▸ **REQUIREMENTS**
Please rewrite the stretch from the line containing "You are a GUI" through the end of the listing, swapping "format" for "layout" and changing nothing else. Leave the pictures out of your answer.

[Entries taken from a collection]
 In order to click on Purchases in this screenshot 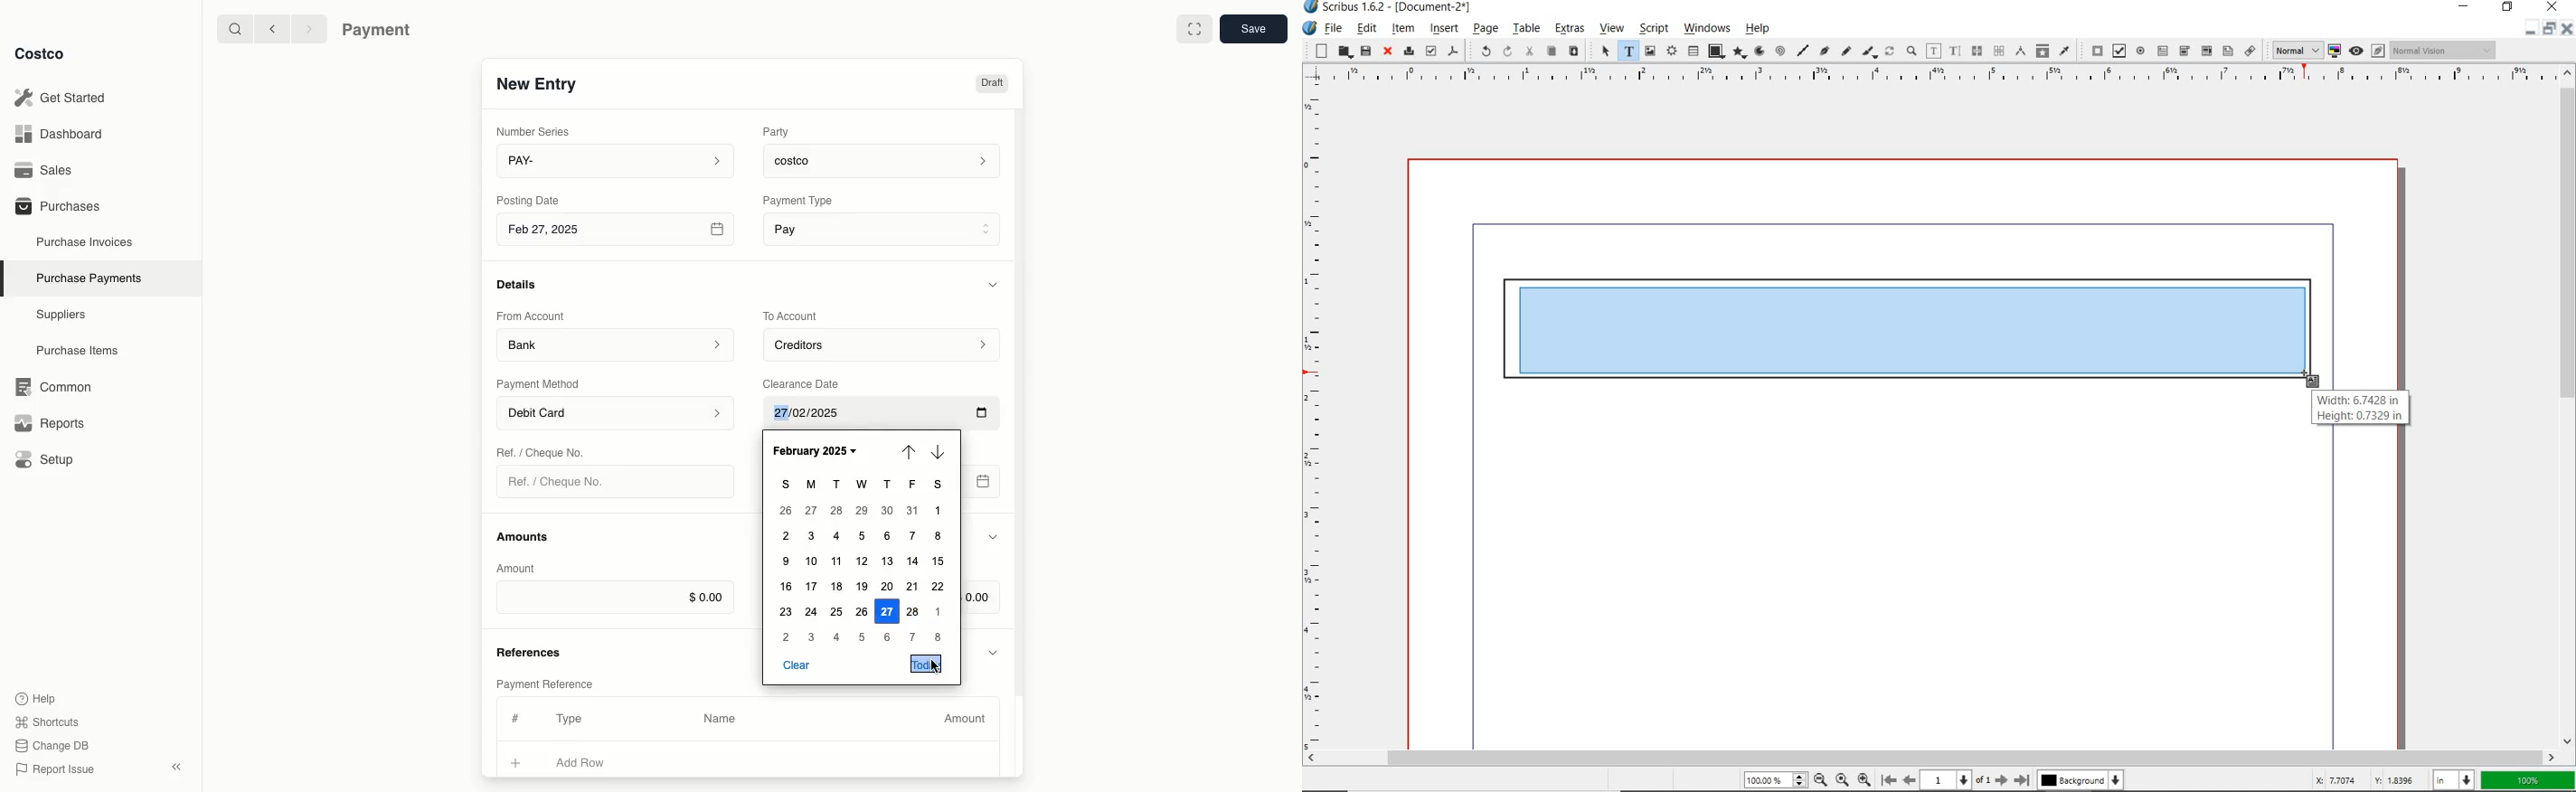, I will do `click(57, 205)`.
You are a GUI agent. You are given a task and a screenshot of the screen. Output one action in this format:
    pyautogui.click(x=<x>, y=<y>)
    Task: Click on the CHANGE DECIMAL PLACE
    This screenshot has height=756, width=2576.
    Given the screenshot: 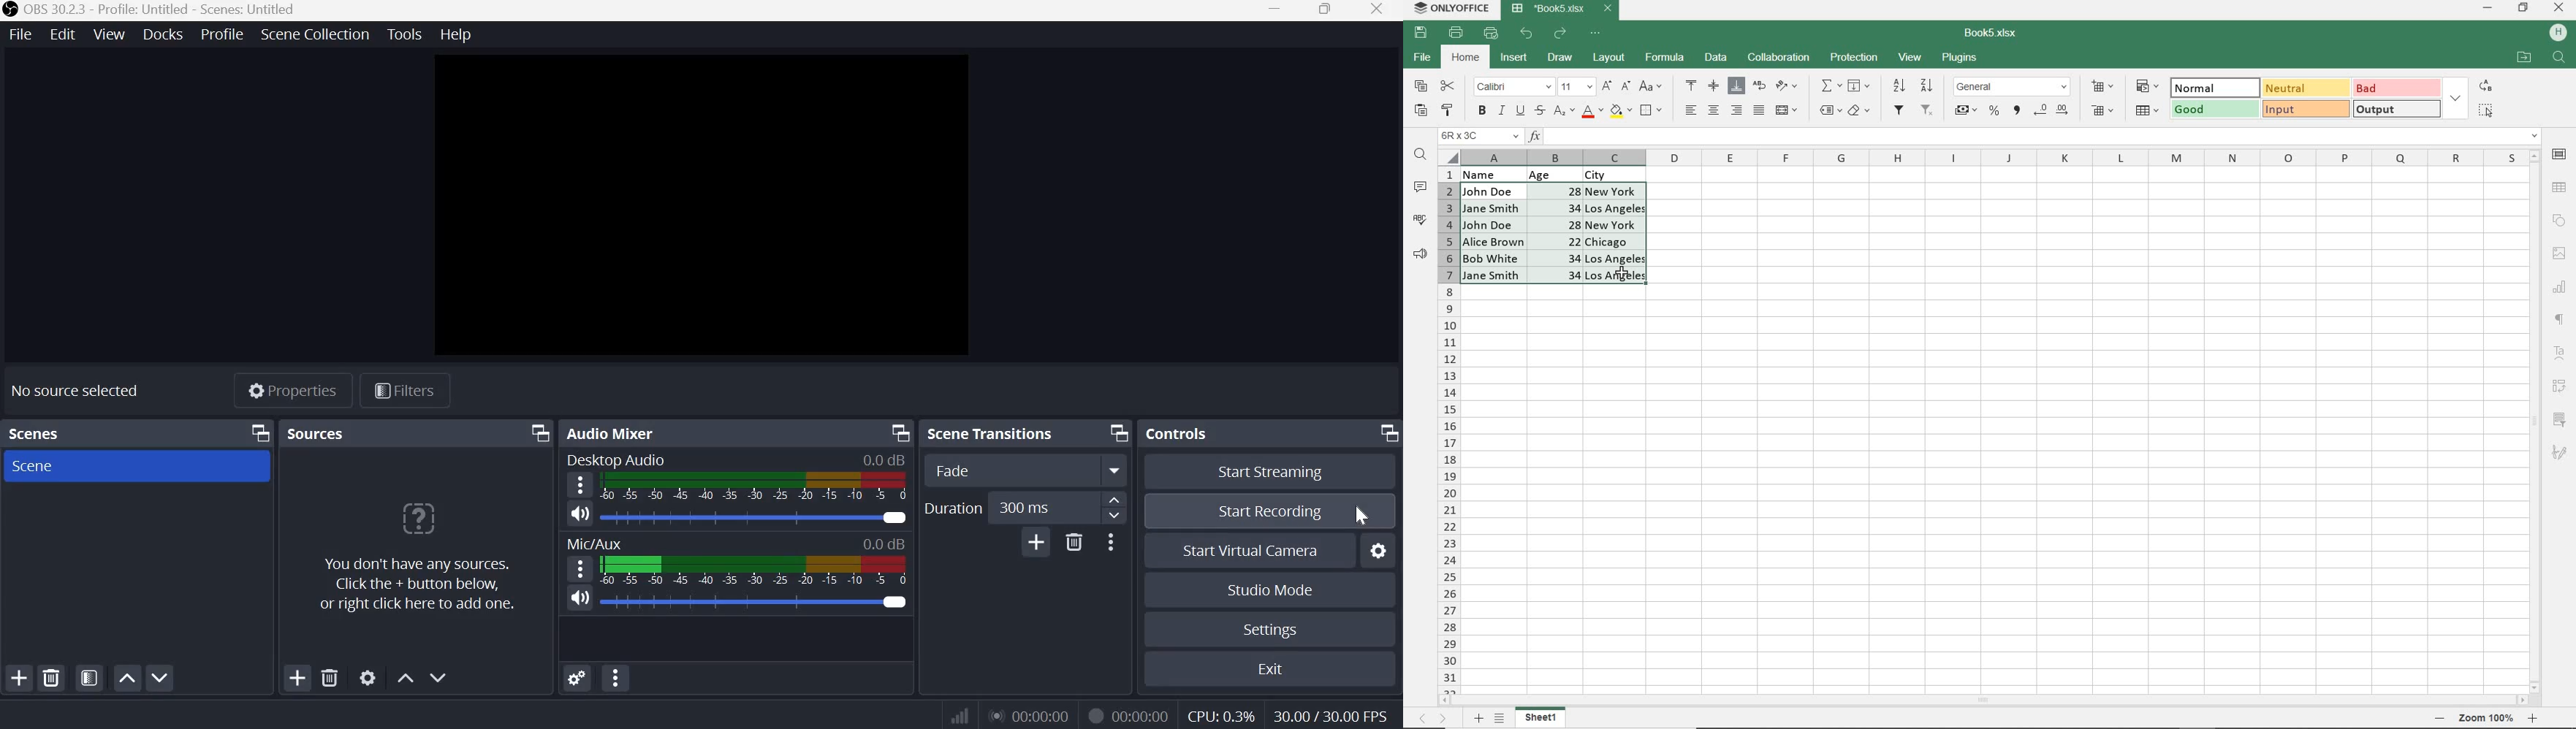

▸ **REPLY**
You are a GUI agent. You are given a task and a screenshot of the screen. Output one action in this layout:
    pyautogui.click(x=<x>, y=<y>)
    Task: Click on the CHANGE DECIMAL PLACE
    This screenshot has height=756, width=2576.
    Given the screenshot: 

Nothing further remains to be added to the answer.